恋人はツケで払えるらしいし、俺以外にも酔狂な奴がいたんだ。そうに違いない。
「あそこのスイーツは絶品だ。本当に美味しい。一度は行っておくべきだ。私は兄に偽彼氏を演じてもらったよ。はは、何をしてんだか……」
お兄さんいい人過ぎるだろ。
「だが、そんな私でも一人で行こうとは思わなかった。そもそも恋人がいることが前提だ。彼女がいないと入店ができないのに、その男はなんて言って入ったと思う?━━━『嫁は脳内にいます』だ」
クラスメイト達の反応はまちまちだが、腹を抱えて笑っている奴もいる。後ろにいる春樹が一例だ。後は、ヒドイン。あいつも許さない。お前らがいなければこんなクソみたいな恥をかくことはなかったのだが、文句を言いたい。
「私はそれを見た時、大事なことを学んだよ。

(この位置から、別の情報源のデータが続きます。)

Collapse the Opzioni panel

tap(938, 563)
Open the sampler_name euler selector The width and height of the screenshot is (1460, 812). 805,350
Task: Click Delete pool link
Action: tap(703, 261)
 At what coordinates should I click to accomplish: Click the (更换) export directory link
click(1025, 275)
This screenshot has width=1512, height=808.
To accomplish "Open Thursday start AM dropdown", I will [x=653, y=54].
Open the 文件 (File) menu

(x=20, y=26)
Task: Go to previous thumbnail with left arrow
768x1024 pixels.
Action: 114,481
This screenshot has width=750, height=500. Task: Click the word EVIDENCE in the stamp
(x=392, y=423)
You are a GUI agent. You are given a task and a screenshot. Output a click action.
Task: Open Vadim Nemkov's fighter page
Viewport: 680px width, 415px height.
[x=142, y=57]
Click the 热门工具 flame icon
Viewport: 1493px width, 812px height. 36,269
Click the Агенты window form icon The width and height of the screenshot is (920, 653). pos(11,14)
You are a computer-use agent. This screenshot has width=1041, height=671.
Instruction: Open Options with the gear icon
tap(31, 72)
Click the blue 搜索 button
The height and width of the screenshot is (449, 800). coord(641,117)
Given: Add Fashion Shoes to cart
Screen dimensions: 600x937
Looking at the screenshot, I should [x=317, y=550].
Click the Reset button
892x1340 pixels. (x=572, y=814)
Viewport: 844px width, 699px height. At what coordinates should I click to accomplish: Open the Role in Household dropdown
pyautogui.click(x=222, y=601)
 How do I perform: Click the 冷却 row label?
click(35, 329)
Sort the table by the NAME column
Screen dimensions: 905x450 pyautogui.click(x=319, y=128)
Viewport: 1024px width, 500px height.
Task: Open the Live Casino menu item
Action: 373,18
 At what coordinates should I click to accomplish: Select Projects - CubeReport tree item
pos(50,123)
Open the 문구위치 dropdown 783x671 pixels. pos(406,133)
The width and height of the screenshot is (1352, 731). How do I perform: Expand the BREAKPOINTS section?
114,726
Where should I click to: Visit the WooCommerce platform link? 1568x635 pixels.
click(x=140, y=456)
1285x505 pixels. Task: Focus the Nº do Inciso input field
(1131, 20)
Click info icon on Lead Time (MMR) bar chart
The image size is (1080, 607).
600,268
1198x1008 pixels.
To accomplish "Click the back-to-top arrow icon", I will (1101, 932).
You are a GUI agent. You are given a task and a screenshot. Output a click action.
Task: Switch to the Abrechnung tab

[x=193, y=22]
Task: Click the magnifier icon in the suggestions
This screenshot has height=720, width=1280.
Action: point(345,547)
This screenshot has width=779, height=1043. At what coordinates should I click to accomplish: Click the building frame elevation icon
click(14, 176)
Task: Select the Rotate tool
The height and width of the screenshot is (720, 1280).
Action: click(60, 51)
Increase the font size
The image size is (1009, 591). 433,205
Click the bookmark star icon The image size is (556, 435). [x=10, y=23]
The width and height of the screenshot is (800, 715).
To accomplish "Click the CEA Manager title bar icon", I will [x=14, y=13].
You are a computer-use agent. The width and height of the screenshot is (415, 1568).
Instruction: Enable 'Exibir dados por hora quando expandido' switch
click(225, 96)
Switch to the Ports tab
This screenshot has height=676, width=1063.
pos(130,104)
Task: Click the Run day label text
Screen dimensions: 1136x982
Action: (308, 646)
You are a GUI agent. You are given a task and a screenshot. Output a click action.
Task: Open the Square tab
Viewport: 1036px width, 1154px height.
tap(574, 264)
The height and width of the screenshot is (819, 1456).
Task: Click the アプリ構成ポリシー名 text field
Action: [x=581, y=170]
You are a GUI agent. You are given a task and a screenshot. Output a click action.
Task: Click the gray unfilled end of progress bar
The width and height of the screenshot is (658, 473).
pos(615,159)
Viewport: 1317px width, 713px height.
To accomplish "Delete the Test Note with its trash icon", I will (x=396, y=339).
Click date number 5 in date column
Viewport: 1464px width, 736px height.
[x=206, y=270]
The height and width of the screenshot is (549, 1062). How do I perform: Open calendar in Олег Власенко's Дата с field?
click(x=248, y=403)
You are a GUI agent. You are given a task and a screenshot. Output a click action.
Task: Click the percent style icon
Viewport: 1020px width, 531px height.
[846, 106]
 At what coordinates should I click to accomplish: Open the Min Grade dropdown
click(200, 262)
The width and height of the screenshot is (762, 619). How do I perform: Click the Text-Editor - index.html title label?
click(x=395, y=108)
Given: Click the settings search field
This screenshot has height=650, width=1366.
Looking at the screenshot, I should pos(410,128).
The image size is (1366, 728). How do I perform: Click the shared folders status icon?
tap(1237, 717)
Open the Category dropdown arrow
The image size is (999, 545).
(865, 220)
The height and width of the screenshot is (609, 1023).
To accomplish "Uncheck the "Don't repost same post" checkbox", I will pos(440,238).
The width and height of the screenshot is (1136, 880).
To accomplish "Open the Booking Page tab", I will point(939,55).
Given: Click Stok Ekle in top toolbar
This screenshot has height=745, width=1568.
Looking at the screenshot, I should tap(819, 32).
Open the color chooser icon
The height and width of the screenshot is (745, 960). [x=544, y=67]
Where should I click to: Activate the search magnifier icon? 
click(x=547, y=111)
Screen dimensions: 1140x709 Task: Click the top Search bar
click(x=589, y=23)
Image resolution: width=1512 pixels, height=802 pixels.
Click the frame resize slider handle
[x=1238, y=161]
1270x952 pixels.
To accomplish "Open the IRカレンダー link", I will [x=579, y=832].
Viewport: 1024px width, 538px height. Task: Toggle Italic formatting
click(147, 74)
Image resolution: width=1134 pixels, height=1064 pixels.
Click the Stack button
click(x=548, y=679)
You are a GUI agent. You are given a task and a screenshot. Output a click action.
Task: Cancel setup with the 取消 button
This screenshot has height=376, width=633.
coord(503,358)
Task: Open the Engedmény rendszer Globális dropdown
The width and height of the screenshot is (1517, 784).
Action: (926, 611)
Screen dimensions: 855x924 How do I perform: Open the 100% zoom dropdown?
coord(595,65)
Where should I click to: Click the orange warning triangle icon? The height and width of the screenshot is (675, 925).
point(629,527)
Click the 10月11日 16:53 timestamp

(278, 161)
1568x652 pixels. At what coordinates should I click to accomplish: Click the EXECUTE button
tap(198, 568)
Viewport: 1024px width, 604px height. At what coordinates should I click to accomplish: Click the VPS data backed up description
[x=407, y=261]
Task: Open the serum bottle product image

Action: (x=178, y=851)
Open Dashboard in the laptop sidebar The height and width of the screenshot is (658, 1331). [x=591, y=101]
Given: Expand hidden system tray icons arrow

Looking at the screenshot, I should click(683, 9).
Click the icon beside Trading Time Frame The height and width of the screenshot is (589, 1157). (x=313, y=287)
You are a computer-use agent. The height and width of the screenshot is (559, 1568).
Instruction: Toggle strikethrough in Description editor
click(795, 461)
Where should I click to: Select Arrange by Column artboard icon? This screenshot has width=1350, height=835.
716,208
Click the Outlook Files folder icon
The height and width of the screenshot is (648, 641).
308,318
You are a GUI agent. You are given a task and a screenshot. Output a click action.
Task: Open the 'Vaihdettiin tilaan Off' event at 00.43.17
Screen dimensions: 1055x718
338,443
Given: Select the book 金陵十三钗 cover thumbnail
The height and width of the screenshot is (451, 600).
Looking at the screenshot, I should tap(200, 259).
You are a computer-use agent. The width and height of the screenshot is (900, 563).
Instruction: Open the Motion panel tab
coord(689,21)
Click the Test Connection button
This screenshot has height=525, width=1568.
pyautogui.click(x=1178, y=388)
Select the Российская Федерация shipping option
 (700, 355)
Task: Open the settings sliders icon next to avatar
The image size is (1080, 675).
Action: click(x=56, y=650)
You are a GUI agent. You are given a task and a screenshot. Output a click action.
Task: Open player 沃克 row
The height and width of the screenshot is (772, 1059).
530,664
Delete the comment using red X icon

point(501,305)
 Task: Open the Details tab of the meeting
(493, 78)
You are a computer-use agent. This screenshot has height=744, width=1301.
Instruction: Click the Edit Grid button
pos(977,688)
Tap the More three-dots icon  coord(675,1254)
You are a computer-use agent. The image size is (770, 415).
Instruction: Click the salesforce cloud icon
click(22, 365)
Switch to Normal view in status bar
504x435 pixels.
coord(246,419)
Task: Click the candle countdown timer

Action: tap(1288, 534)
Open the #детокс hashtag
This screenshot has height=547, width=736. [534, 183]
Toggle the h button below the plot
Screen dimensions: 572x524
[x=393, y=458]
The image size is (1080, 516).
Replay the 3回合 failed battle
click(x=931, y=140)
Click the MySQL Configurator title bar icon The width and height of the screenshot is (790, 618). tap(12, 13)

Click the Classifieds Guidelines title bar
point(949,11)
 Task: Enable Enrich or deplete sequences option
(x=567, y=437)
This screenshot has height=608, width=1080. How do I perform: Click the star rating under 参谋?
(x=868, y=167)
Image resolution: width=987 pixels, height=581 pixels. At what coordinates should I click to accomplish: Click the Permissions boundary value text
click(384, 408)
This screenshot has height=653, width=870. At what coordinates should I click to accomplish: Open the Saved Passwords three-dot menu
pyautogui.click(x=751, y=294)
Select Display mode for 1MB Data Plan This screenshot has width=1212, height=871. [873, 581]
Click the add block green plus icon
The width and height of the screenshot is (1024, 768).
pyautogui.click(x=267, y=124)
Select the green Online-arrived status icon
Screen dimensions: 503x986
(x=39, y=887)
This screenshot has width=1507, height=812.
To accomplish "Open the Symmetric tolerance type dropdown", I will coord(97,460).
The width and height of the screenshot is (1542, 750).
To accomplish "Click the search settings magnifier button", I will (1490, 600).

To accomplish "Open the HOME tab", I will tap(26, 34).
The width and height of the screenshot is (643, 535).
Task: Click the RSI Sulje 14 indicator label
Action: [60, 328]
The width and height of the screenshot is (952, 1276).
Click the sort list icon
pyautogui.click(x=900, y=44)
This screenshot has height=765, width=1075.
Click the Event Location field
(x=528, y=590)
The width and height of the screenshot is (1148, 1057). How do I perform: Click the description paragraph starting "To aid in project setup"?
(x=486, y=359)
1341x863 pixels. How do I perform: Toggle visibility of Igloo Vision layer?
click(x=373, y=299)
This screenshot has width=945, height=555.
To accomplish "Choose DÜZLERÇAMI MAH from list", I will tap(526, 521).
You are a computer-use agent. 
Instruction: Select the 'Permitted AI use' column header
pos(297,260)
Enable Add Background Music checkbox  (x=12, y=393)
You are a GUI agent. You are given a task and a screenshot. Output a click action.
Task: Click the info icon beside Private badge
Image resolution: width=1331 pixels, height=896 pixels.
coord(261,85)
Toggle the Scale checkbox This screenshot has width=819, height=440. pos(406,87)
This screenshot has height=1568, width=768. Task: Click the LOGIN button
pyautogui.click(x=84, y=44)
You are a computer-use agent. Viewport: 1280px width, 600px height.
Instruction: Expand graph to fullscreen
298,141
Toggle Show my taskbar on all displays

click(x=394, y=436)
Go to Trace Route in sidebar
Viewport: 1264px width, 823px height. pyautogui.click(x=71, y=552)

なりふり構わず目的のモノを手に入れに行くその精神性は時に世界のルールを変えるのだよ。実際、その男はカップル限定メニューに大いに満足していた」
してねぇよ。マジで地獄だったんだからな?
◇
昼休みになると、春樹が話しかけてきた。今日はミーティングも昼練もないらしい。前回やらかしたから、確認を怠らなかったようだ。最近は、灰銀も俺たちの輪に入ってくるようになった。
「朝の深井ちゃんの話面白かったな。実は日曜日に、俺もその店に甘音と行ったんだけど……ってどうして俺を睨んでるんだ?」
「うるせぇ、鈍感、リア充、モテ男。お前は俺の敵だ!」
「鈍感以外、罵倒じゃなくねぇか?」
くっそ!春樹があの店に入らなければ俺がこんなひどい目に合わなくて済んだのに……!
「どしたん、瑪瑙君。悩みがあるならお姉さんに相談してみ?」
「……」
灰銀が聖母のような微笑を浮かべている。心を抉る言葉を浴びせようかと思っていると、肩を叩かれた。金城だった。
「枯水、ちょっといいか」
「え?俺?」
「真じゃん!チ~ス」
「ああ、進条はいつも元気だな」
「ここここんちwwww」
落ち着け灰銀。壊れたテレビみたいになってるぞ。
「最近の、灰銀は味があるな」
「い、いやぁ、それほどでも~」
褒められてるわけじゃないんだが、本人が幸せそうならいいか。
それにしても何の用だ。金城から俺に話しかけてくるなんて珍しいこともあるもんだ。
「すまんが、枯水を借りてもいいか?」
「お~、いいぞ」
「どうぞどうぞ!瑪瑙君なら煮るなり焼くなり好きにしちゃって━━━━好きにされちゃっていいよ!」
「俺を左に持ってくるんじゃない」
灰銀の中では金城相手にも俺は左をやらなければならないようだ。『永世左王子』の面目躍如だ。
俺は金城に特に何も考えずに付いて行った。
『左×金』と聞こえたのは気のせいだと思いたい。
クラスからの『腐』の気配を感じていたが、振り返ったら負けなので、無視することにした。
「ん?」
しかし、『腐』とは別種の声が聞こえてきて振り返ってしまった。カーストトップグループの女子たちだった。
「ねぇ、あれって」
「うわ」
「やっぱりそうだよね?」
彼女達の視線を辿ると、俺がいた場所━━━談笑を続けている灰銀と春樹に向けられていた。